→ Directions: The answer must be every line below that contains the string "icon".

→ Given entries:
*** Begin section ***

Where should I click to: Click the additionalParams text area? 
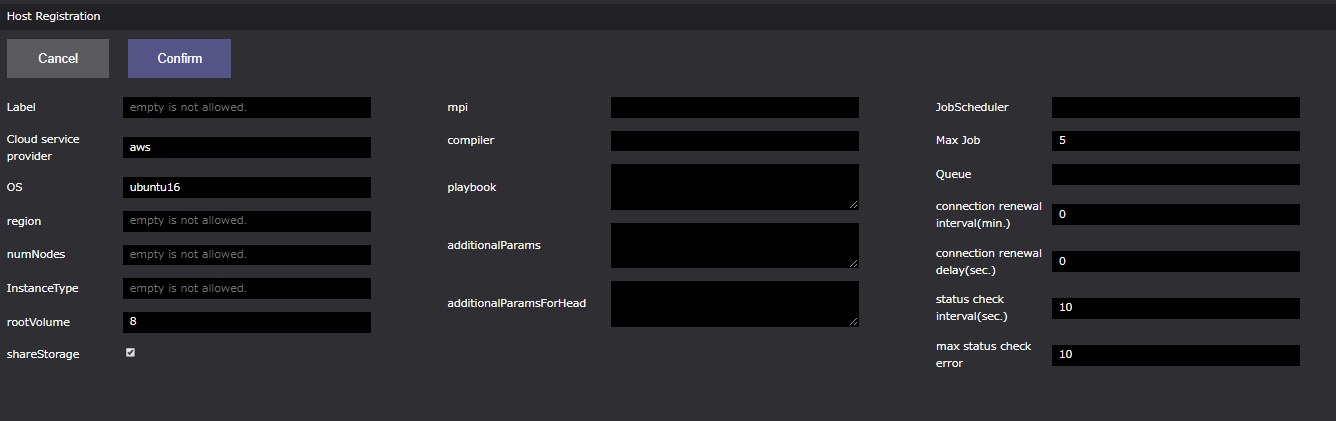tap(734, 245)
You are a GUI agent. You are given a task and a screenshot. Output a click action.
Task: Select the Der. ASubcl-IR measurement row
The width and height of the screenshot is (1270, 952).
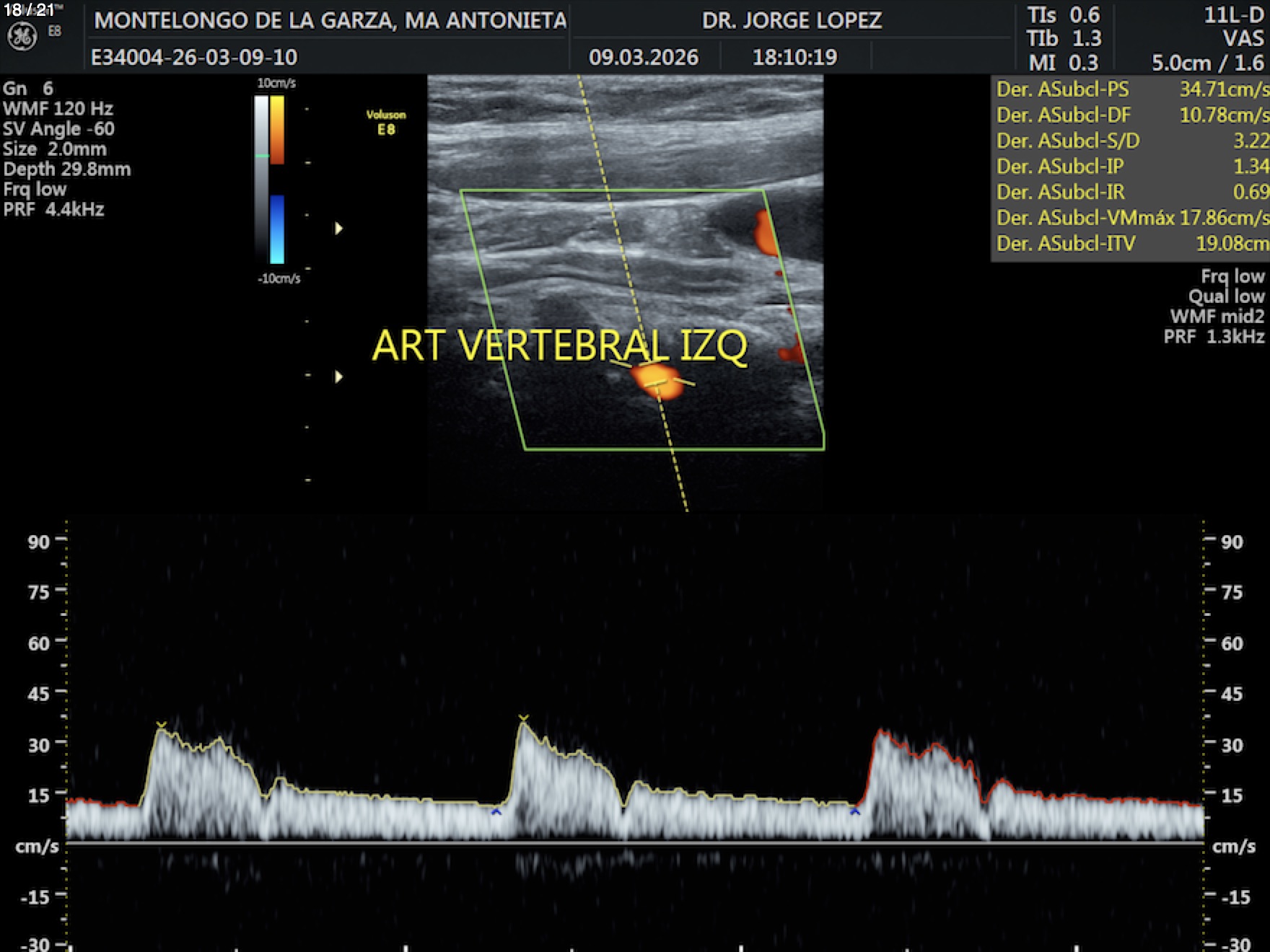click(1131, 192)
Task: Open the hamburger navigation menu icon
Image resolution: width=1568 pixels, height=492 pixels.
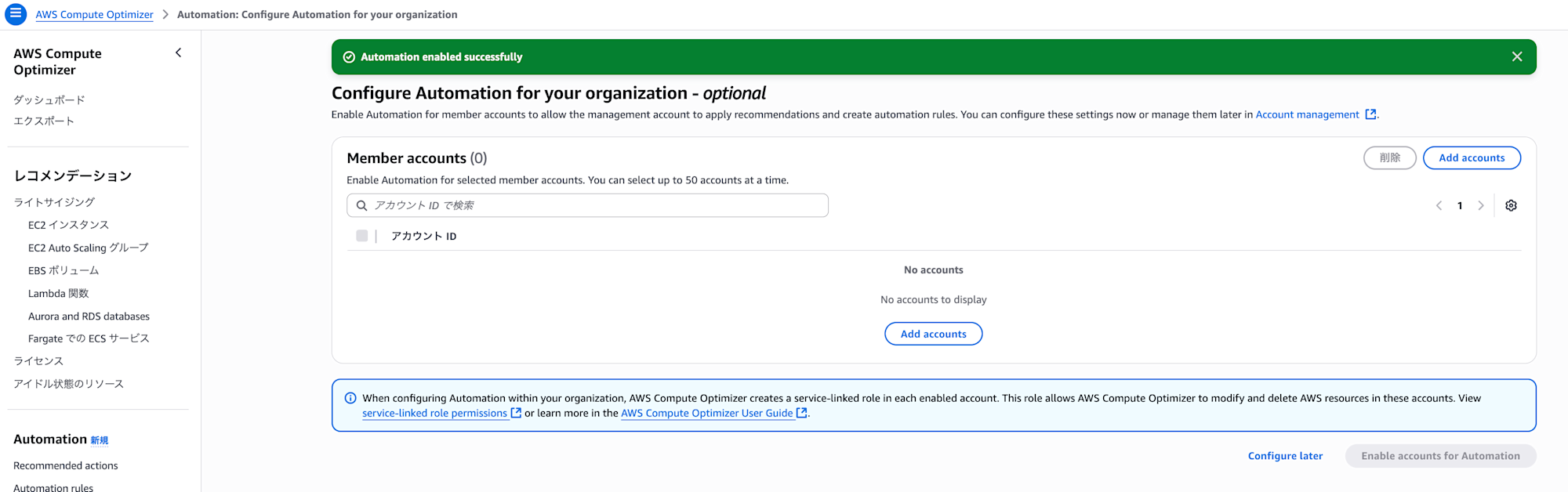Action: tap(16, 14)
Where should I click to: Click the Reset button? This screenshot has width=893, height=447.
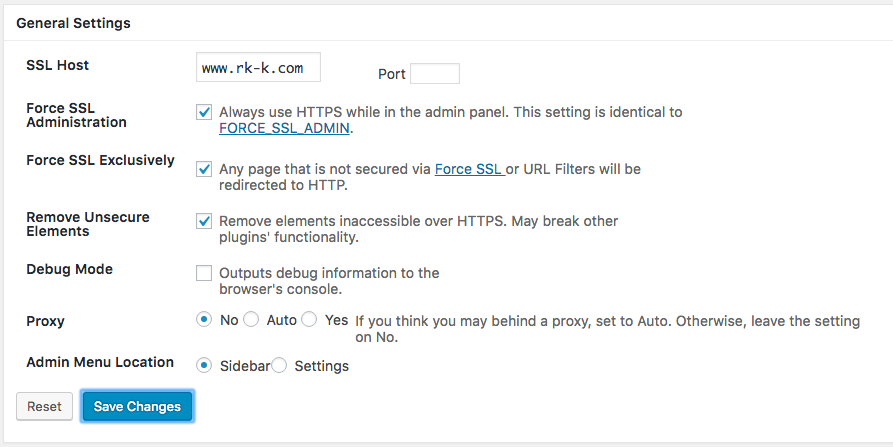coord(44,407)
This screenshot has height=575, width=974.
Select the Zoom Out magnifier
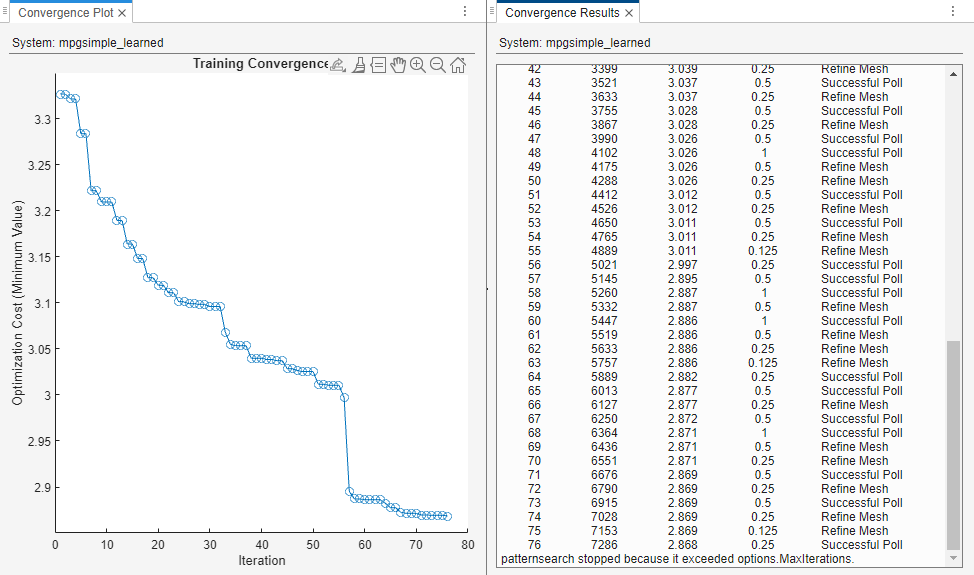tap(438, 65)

*** End section ***
*** Begin section ***

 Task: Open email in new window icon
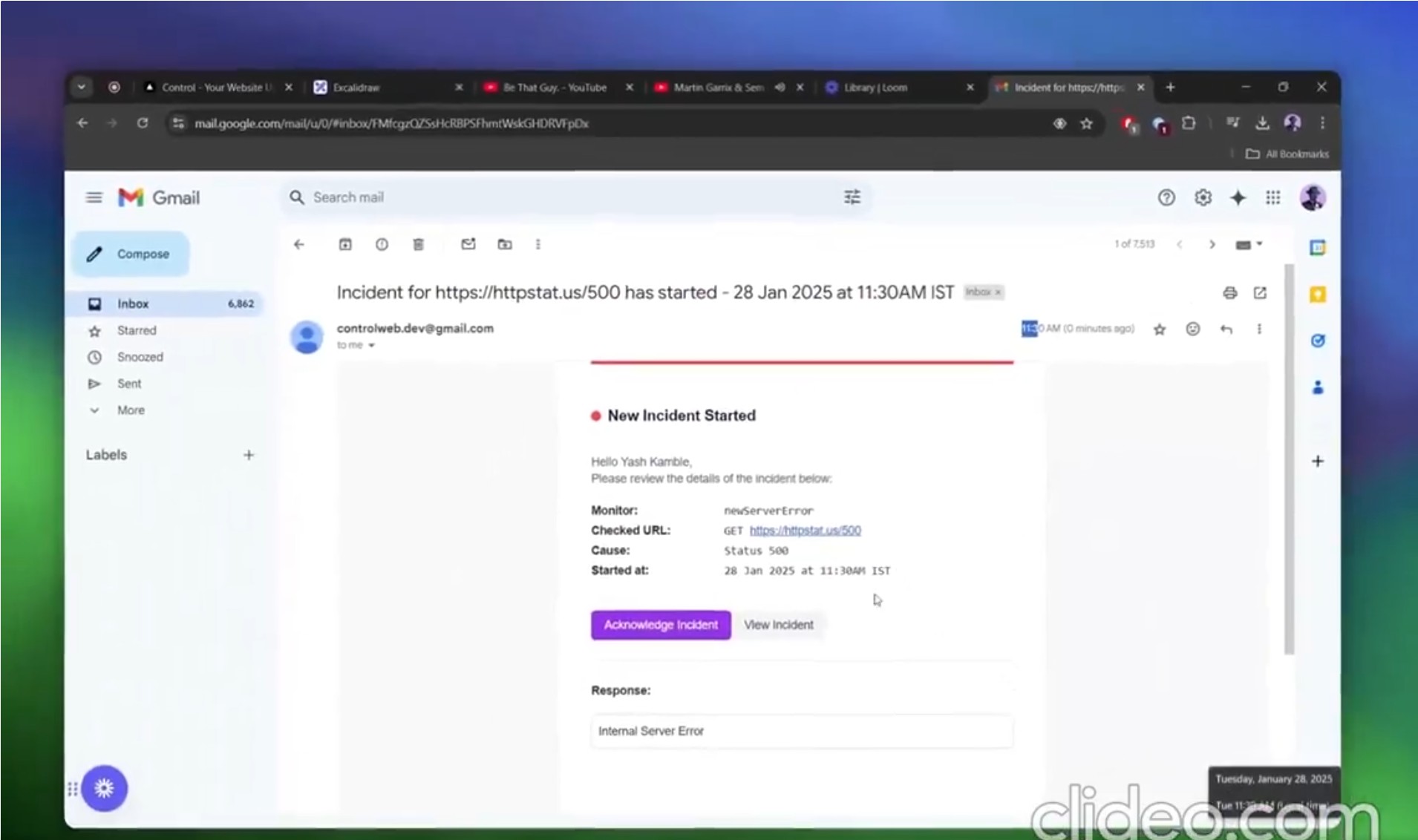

*** End section ***

→ Task output:
Task: Open the hamburger navigation menu icon
 Task: Open email in new window icon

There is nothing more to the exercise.